Keywords:Landsat, Sentinel, inundation, surface water, wetlands
Surface water inundation drives myriad important wetland functions, including water storage, carbon sequestration, nutrient removal, and biodiversity. Reliable information on wetland inundation dynamics is often lacking, leading to large uncertainties when studying these functions. A number of regional to global-scale surface water products have been released in recent years using a variety of satellite data sources. However, their utility is limited due to their relatively coarse spatial and temporal resolution. The fusion of optical and synthetic aperture radar (SAR) data streams has been put forward as a way to enhance temporal resolution and leverage the inherent benefits of these two disparate data types. Harmonized methods are needed to achieve enhanced temporal resolution through the generation of consistent wetland inundation estimates.

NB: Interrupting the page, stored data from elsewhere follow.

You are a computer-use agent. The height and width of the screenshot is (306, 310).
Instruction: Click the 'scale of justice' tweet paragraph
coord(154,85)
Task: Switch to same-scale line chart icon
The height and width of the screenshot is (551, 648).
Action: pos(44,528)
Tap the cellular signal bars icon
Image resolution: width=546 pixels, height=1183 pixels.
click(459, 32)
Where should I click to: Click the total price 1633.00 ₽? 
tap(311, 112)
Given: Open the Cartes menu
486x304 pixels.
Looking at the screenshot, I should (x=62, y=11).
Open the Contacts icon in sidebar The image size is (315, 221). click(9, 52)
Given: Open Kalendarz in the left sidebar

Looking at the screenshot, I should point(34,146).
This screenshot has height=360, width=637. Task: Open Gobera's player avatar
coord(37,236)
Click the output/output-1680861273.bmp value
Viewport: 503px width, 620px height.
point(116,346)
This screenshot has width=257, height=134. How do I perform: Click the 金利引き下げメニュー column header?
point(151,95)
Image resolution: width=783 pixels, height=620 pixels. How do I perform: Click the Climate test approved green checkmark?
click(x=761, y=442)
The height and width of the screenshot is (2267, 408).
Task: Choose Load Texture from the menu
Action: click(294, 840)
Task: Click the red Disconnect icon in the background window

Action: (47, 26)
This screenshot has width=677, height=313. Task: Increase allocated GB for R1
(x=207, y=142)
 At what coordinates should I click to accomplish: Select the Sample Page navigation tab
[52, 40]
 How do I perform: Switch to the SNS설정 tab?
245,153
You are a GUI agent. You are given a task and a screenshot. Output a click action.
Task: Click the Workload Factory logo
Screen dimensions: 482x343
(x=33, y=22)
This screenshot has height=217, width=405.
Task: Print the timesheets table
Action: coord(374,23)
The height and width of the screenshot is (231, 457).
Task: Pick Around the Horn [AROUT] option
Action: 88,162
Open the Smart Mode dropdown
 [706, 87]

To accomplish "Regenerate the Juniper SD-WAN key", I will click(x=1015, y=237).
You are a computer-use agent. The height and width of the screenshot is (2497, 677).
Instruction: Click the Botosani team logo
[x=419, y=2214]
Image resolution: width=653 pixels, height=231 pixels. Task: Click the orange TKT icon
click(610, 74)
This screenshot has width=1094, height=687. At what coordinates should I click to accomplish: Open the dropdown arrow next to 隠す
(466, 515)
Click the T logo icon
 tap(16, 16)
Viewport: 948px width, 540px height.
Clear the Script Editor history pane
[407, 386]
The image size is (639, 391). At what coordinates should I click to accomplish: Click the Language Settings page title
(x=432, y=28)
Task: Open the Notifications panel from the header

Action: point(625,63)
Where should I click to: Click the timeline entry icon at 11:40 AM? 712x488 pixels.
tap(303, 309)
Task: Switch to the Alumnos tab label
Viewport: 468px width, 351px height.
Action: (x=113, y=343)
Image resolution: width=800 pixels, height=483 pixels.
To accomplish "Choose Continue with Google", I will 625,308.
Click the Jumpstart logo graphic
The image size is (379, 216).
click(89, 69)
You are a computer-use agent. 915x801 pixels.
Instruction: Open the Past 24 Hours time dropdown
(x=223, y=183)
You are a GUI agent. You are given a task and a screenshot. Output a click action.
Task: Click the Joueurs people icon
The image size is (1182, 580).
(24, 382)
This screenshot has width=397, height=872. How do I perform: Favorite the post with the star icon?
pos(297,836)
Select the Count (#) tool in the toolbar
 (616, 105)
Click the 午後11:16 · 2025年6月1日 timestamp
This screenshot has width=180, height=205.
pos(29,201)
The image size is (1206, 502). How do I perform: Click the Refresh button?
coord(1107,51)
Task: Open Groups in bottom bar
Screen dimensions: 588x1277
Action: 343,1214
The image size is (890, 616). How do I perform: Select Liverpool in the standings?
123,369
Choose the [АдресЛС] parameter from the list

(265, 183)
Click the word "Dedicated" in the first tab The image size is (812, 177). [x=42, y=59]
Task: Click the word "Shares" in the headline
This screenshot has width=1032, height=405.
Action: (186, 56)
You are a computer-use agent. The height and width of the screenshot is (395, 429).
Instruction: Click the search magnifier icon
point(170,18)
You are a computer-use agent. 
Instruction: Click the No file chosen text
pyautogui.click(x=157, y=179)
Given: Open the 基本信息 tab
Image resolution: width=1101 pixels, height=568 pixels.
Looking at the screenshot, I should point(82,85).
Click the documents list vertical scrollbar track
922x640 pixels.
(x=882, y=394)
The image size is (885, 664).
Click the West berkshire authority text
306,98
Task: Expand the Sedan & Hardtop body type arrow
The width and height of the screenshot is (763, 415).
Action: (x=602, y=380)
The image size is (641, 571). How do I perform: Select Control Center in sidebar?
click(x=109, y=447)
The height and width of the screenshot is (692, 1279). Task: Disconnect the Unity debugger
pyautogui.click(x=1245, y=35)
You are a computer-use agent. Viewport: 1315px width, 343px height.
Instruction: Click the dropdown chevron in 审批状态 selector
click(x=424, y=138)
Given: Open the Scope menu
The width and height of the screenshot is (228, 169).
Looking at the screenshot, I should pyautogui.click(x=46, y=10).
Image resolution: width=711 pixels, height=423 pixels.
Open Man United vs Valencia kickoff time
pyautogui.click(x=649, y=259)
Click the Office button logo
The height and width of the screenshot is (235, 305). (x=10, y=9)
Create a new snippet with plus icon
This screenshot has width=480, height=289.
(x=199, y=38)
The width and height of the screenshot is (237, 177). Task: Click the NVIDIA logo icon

Here, we present novel algorithms for the automated mapping of inundation, making use of optical (Landsat and Sentinel-2) and SAR (Sentinel-1) data streams. Using a combination of static thresholds, spatial aggregation, inundation probability from time series imagery and random forest classifiers, these algorithms are shown to be efficient in deriving inundated surfaces from optical and SAR imagery without the use of externally derived training data. While both algorithms are highly scalable in both space and time, several key limitations will need to be addressed before generating regional dynamic inundation products, including: insufficient frequency of satellite overpasses; commission errors from dark surfaces in optical imagery; and challenges in quantifying sub-pixel inundated extent from SAR imagery, which is necessary to ensure consistency between data streams. Addressing these issues will allow for the generation of near-daily estimates of wetland inundation at the continental to global scale, representing a significant step forward in understanding wetland ecosystems in support of relevant policies and management strategies.
The findings and conclusions in this article are those of the authors and do not necessarily represent the views of the U.S. Government.